#### Description of the task:
Turn everything in the listing below, from the line containing "Viewport: 1262px width, 751px height." down to the line containing "Action: [x=326, y=99]", into a numbered list with blank lines left out. Leave the pictures out of your answer.

#### Stored rows:

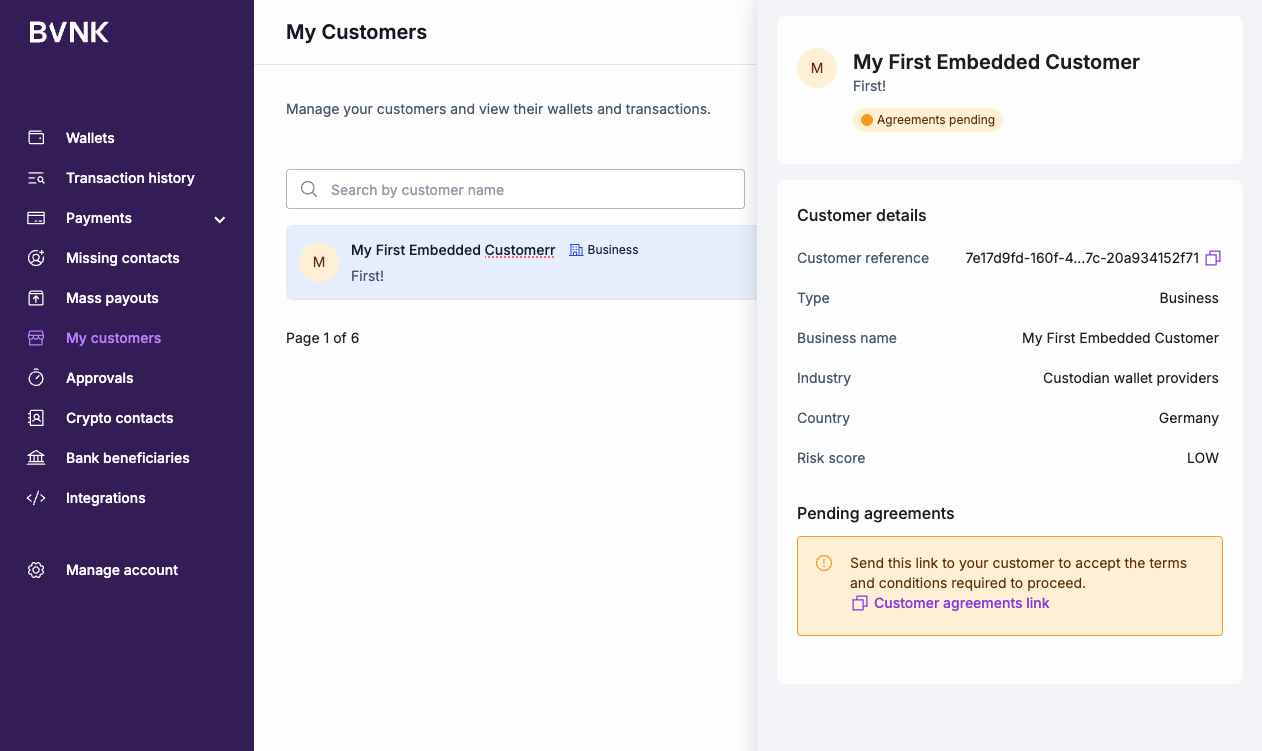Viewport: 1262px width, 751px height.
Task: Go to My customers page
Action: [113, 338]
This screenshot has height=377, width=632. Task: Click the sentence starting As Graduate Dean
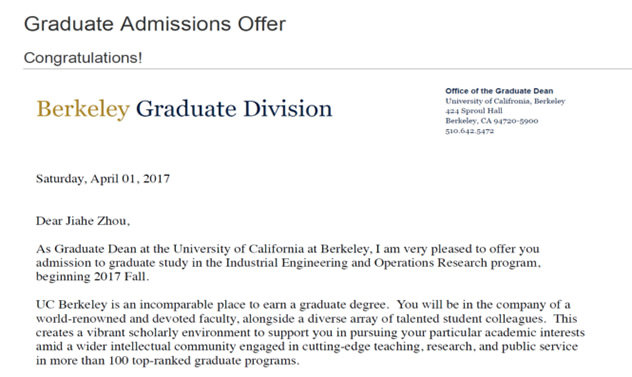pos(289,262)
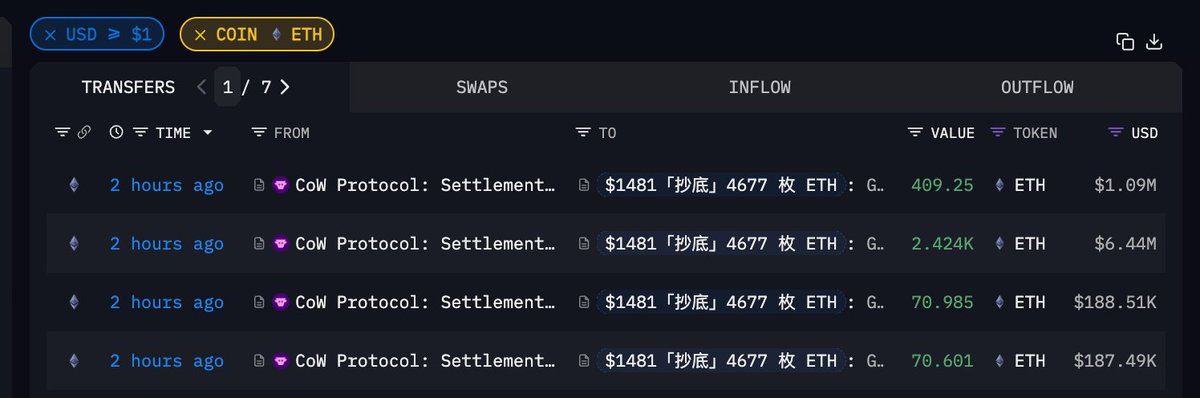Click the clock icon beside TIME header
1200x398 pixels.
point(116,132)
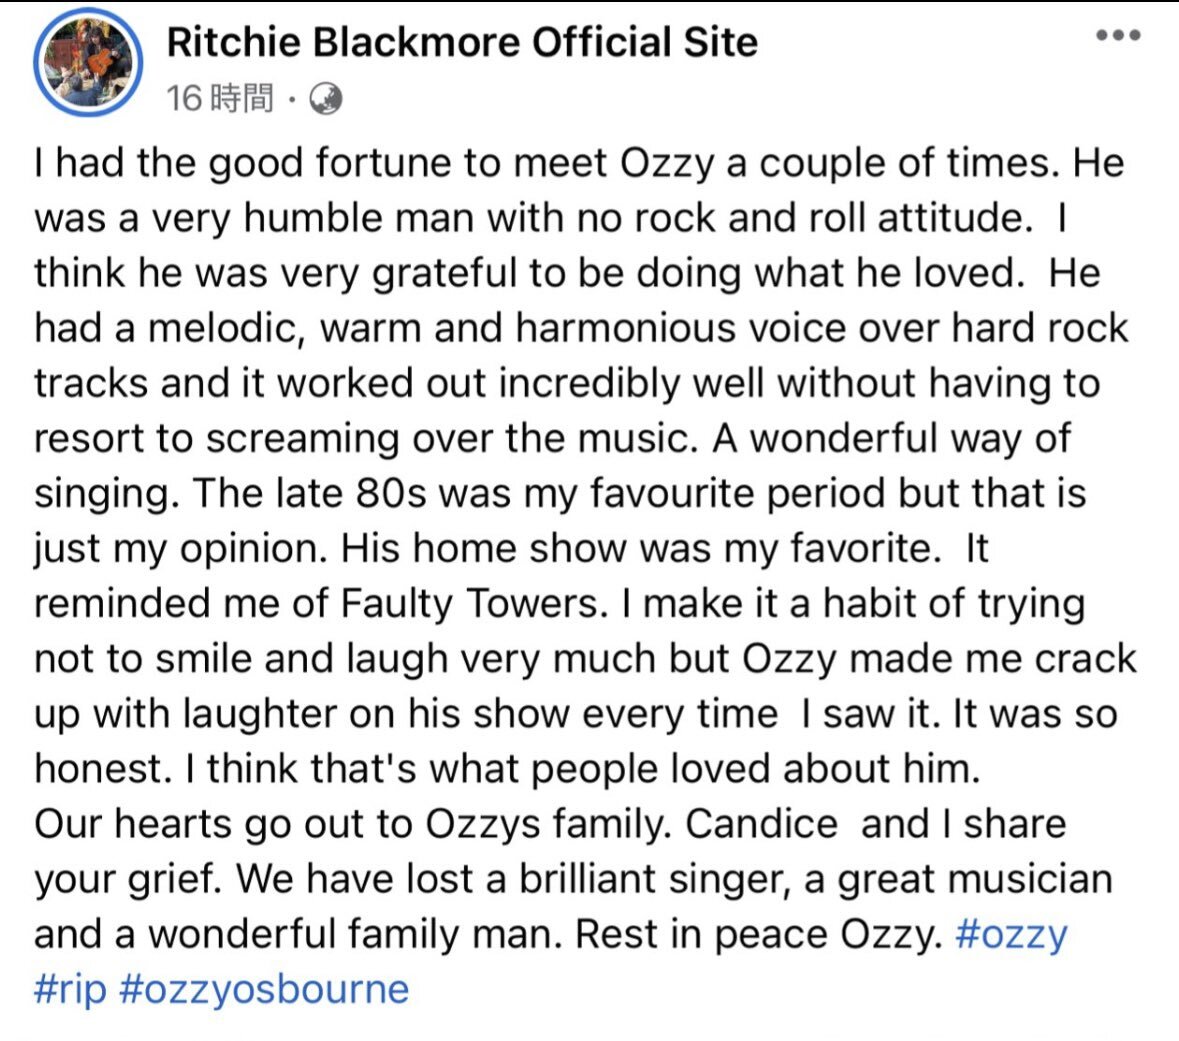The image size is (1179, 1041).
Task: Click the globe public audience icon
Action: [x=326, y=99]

==

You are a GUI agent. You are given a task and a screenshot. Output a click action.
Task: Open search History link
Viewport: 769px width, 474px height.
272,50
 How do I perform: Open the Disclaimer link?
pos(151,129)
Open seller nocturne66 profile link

#### Right answer:
1. Viewport: 1262px width, 751px height.
2. Task: Go to My customers page
3. Action: [113, 338]
4. This screenshot has height=377, width=632. Task: Click the sentence starting As Graduate Dean
5. pos(289,262)
6. Click the clock icon beside TIME header
7. 1200x398 pixels.
8. point(116,132)
9. The image size is (1179, 1041).
10. Task: Click the globe public audience icon
11. Action: [x=326, y=99]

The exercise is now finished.